Top of PASSAGE SHOWN

Seed is one of the most important inputs that farmers use all year. The difference between a good crop and a bad crop can be the quality of seed put into the ground, yet seed is not often given much thought, if at all. Just like soil testing or tissue testing, a seed test can give you some important information that can save or make you money — a seed test is the first step in determining ideal seeding rates, what, if any, seed treatment to use and more.
Harvest, or within a few weeks of it, is a great time to send off samples of seed you plan on using for next year. Testing in the fall can help you put a plan in place for 2014. There are a number of things to look for, but a few broad categories are: thousand kernel weight (TKW); germ; vigor and disease type and levels.
Thousand kernel weight is important because it is one key component to determining a seeding rate. If you have seed that is larger sized (and therefore a higher TKW), for example, that means you will generally need a higher seeding rate (in lb/ac) to achieve your desired number of seeds per foot square or acre to ultimately reach your ideal plant stand density.
A germination test determines the percent of seeds that are viable under optimum moisture and temperature conditions. This test is also important in determining seeding rate as seeds that have a higher germ can allow you to cut back on your seeding rate and still hit your target plant stand based on the thousand kernel weight formula.

Bottom of PASSAGE SHOWN
Top of EXTRACTED ENTRIES

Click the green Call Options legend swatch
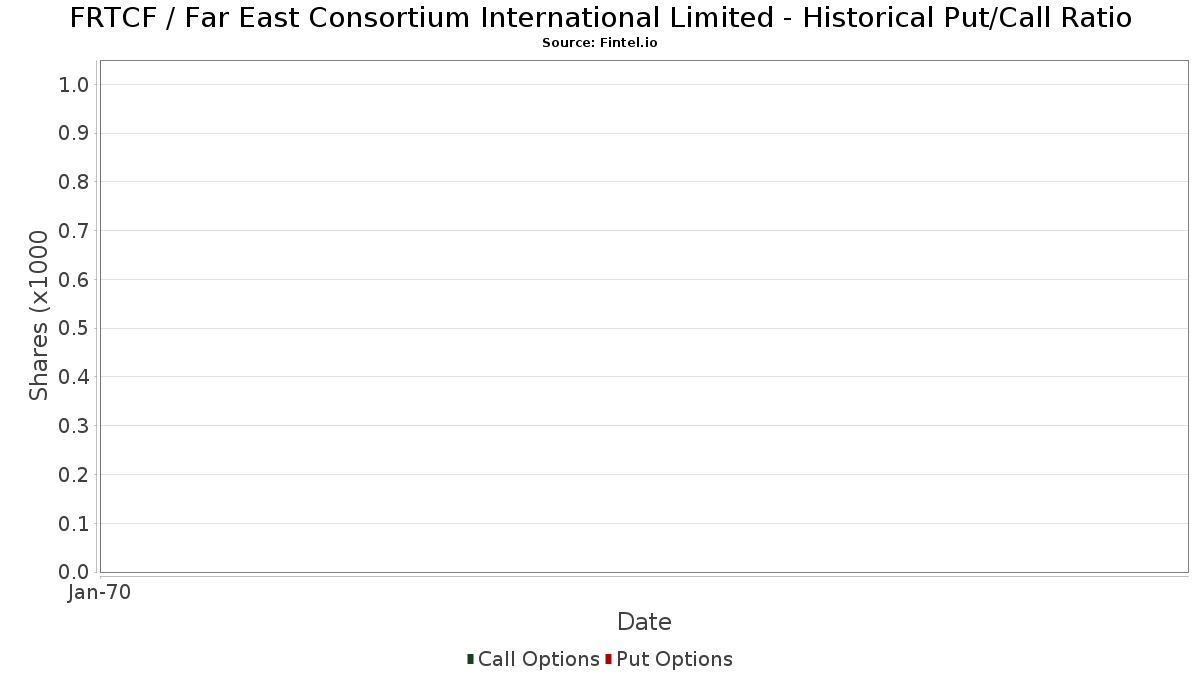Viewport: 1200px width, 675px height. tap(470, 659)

Bottom of EXTRACTED ENTRIES
Top of EXTRACTED ENTRIES

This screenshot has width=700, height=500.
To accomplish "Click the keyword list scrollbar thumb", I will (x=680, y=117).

Bottom of EXTRACTED ENTRIES

__EXERCISE INSTRUCTIONS__
a) Which broad categories does the seed testing passage say to look for when testing seed? List each one.
b) Resume the passage on seed testing, picking up right after its final sentence.
The records have no connection to the seed testing passage.

__OUTPUTS BY TASK__
a)
- Thousand kernel weight (TKW)
- Germ
- Vigor
- Disease type and levels

b)
Vigor testing is still testing the germination of the seed, but under stressful conditions such as cool weather which is typical at the start of seeding for much of Western Canada. This can be a more realistic germination number to use when calculating seeding rate for the first fields you hit in the spring.
Lastly, disease levels can be extremely important as these can help you to determine what seed treatment may be a good fit for your seed, or let you know if you should refrain from using that seed because the levels are too high. The threshold numbers vary based on disease, crop and year, but when getting a seed test done it is best to ask the lab for their thoughts on disease thresholds for that year.
A good crop starts with a good stand and all to often a good crop just isn’t in the cards because of the variation in seed.